◆ **Page extract**
+++
Leo is taking up to five independent steps at a time and increasingly looking for opportunities to Walk the Line. I heard on the grapevine that he had an amazing first week at nursery. I am thrilled with everything I’ve heard about his experiences except one shocking development.
Anyone who has witnessed a Leo nappy change at any time during the last couple of months would agree that it’s a bit of a battle to say the least. He twists, arches, wriggles, complains and usually crawls away at least twice mid-change. The most successful technique has proved to be a two-person job involving both distraction and pinning down. My favoured method when going solo has been to change his nappy while he’s standing up as it’s been counter-intuitively easier that way. However, we are all shocked to our bones the nursery has already noted how easy-going Leo is during nappy changes with the conclusion that he’s “no bother”. What an audacious and traitorous little charmer.
50 First Mates
In a devastating blow to the pride of someone with aspirations to be recognised as having a photographic memory, I’ve realised that a lot of September is a bit of a blur. I knew that I had very big gaps in my memory from the weekend I spent in ITU/HDU and I could live with that on the basis of the number of seizures I experienced, the powerful anti-seizure injections I was given and my ultimate sedation.
I had believed that I could remember the sequence and details of pretty much everything else that September has brought us so far. The last couple of days, however, has brought to light my Swiss Cheese recollections. I have not just forgotten certain details of a few visits, I have (in several cases) completely forgotten that people had visited at all! Apparently, each seizure can be akin to a 20-minute workout in the gym, so it’s no wonder I’ve been so tired for the last 12 days!
+++
◆ **Supplied data**
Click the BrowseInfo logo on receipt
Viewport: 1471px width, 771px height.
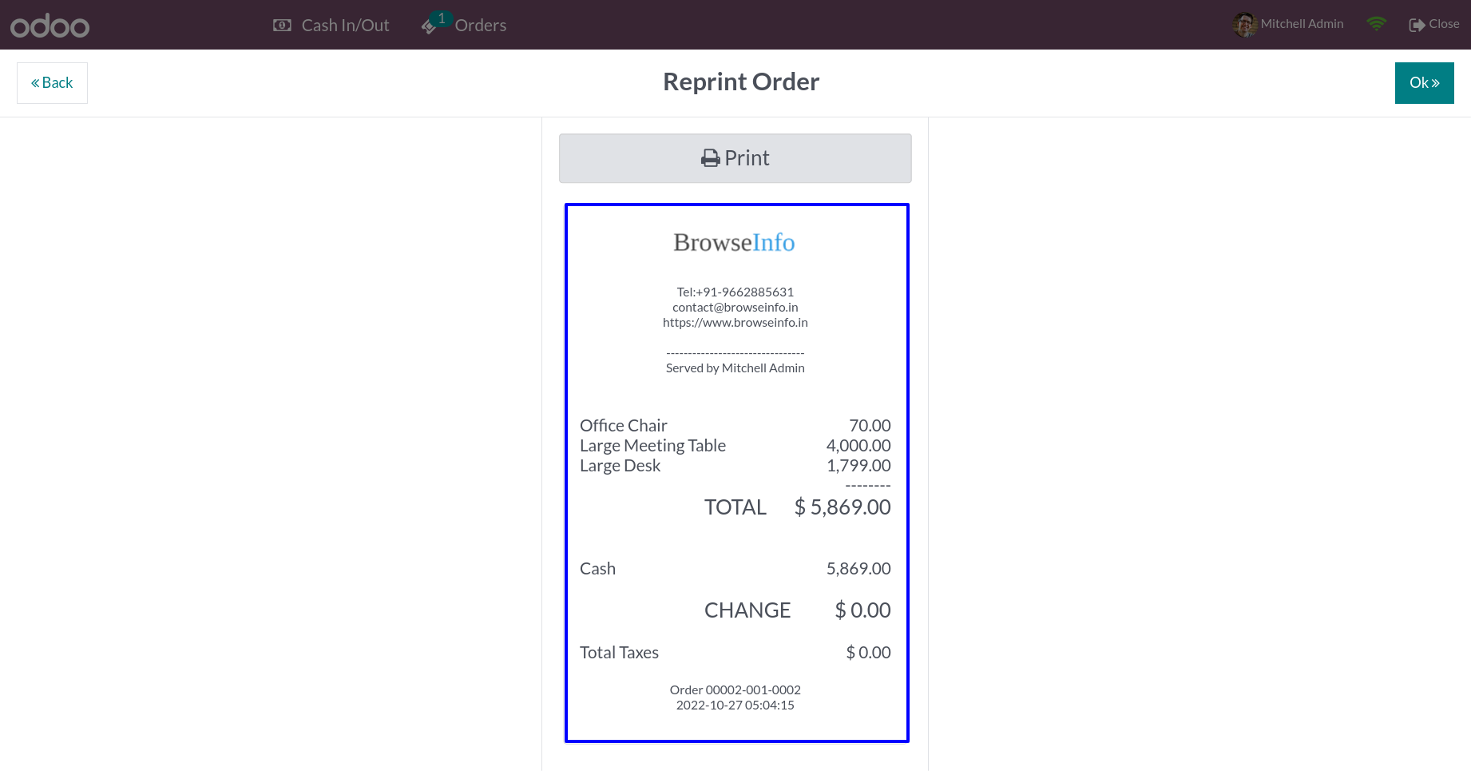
+++
Carry the post about Leo's first nursery week and the writer's September memory gaps onward from its final sentence, in the same voice.

A specific reminder has usually triggered a partial memory but I’ve had to work to recover the details from my weary brain. In a bid to relive my glory days, my self-appointed fact-finding mission, which I’ve chosen to accept, is to piece together my month. If I uncover enough material, I might release further Blankety Blanks instalments. Will I release more sequels than Police Academy? Now there’s a challenge.
No wonder I’m so busy when you factor this in to: family time; dates with my toy boy; physiotherapy exercises; writing letters to the kids; extensive time feeding the Steroid Baby; blogging; socialising (both in person and via technologically-advanced media); keeping up with podcasts; and, debate-watching (but only after I knew it was safe to go in the water).
A Bit on the Side
Last night brought me a short but sweet return to sleeping on my side for the first time since before my biopsy. Variety is the spice of life after all.
O Brother, There Art Thou
I am not sure what triggered the thought, but yesterday I realised that I had become eligible for my testimonial at some point over the last month. When I looked up my registration, I realised that my biopsy, as well as being on the anniversary of Uncle Jim’s sudden death, occurred on the 10th anniversary of my qualification as a solicitor.
That brings to mind one of the most moving moments, from my perspective, from the last couple of months of Graeme’s life. Graeme spent a week or so in Hartlepool Hospice to overhaul his medication to manage his pain. At the time, the cancer was causing not just a lack of mobility for our boy but also some significant mental confusion at times. He was sleeping for large parts of the day and taking some pretty strong painkillers, which can’t have helped his confusion. Graeme therefore wasn’t always aware of what was going on, whether it was day or night, where he was and/or who was there with him, although he still regularly issued his legendary one-liners and never lost his spirit.
The hospice stay coincided with my qualification. By then, as it was clear that Graeme didn’t have much time left, I had, at the amazing suggestion of at least one of my bosses, taken the decision to work from the family home in Stockton. I had wanted to help my parents care for my brother as well as spend as much time as possible with him while I still could. I spent the hospice days by his side in a chair, often with my work laptop, but admittedly spending less and less time fee-earning as the days went by.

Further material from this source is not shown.